Voy a abrir, con el extraño deseo de que sea una tercera mujer, tal vez mi esposa, de la que vivo separado desde hace muchos años; o si no una tercera Giulia, que no sea mi hija y al mismo tiempo no se considere mi hija. Que no tenga un joven barbudo en espera allí abajo; ni un cierto Tullio que la acompañe al cine.

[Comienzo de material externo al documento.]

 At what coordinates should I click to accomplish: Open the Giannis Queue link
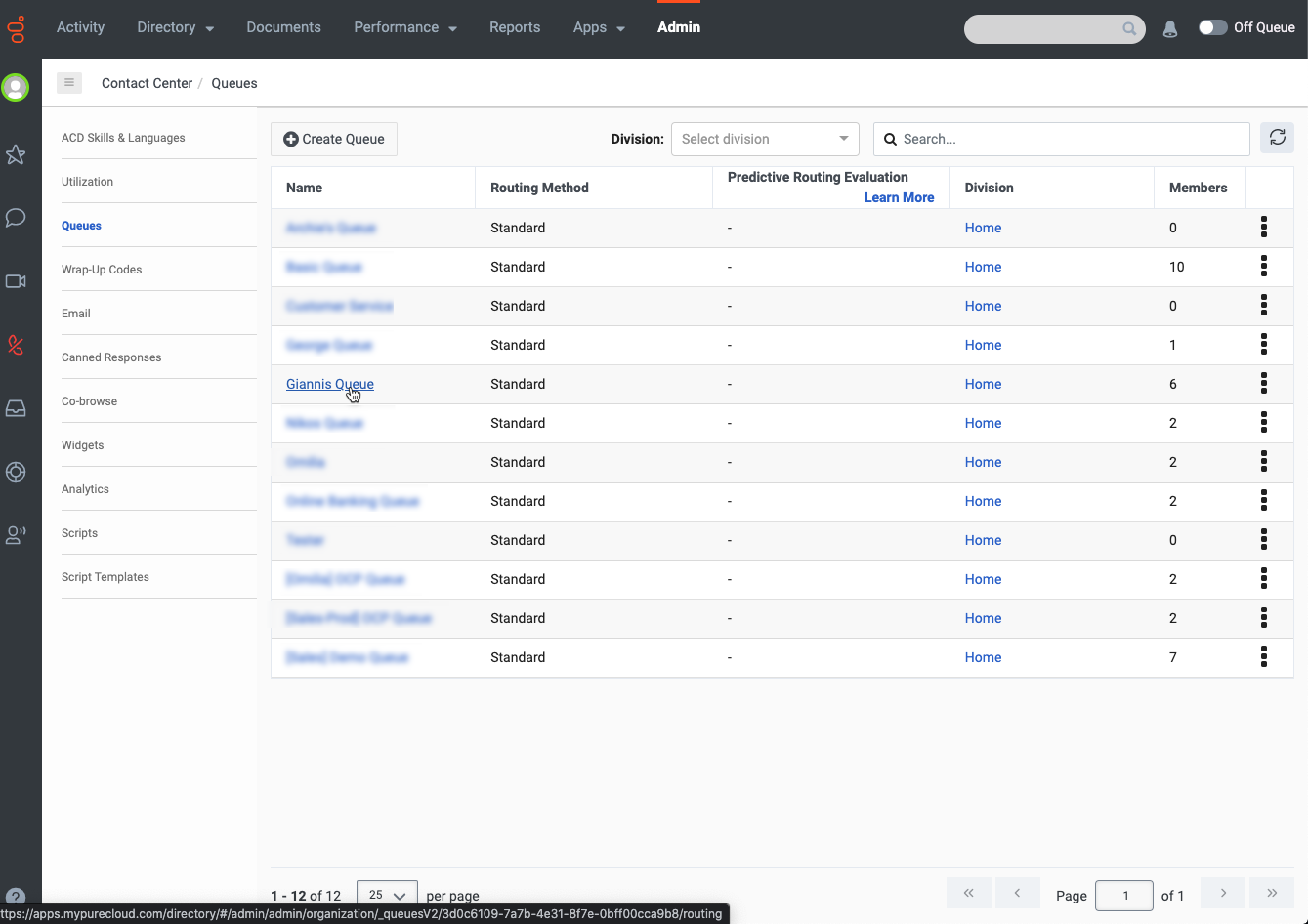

Me armo de coraje y abro. Es Giulia, la muchacha Giulia, tal como, en el fondo, lo esperaba. Pequeña, de cabeza grande y persona diminuta, ojos enormes y boca caprichosa, y con esa gracia indefinible que poseen a veces las mujeres de modesta estatura.
Automáticamente, digo:
—Esperaba a mi hija.
—¿Quién? ¿Giulia? Acabo de verla allí abajo, en la plaza, hablaba con un fulano. Bueno, le dirás que estás ocupado, que vuelva mañana. Quédate tranquilo, te necesita, volverá. —Me precede por el corredor contoneándose ligeramente, como complacida por su propia gracia. Agrega—: Y además, ¿cuántas hijas quieres tener? ¿No te basto yo?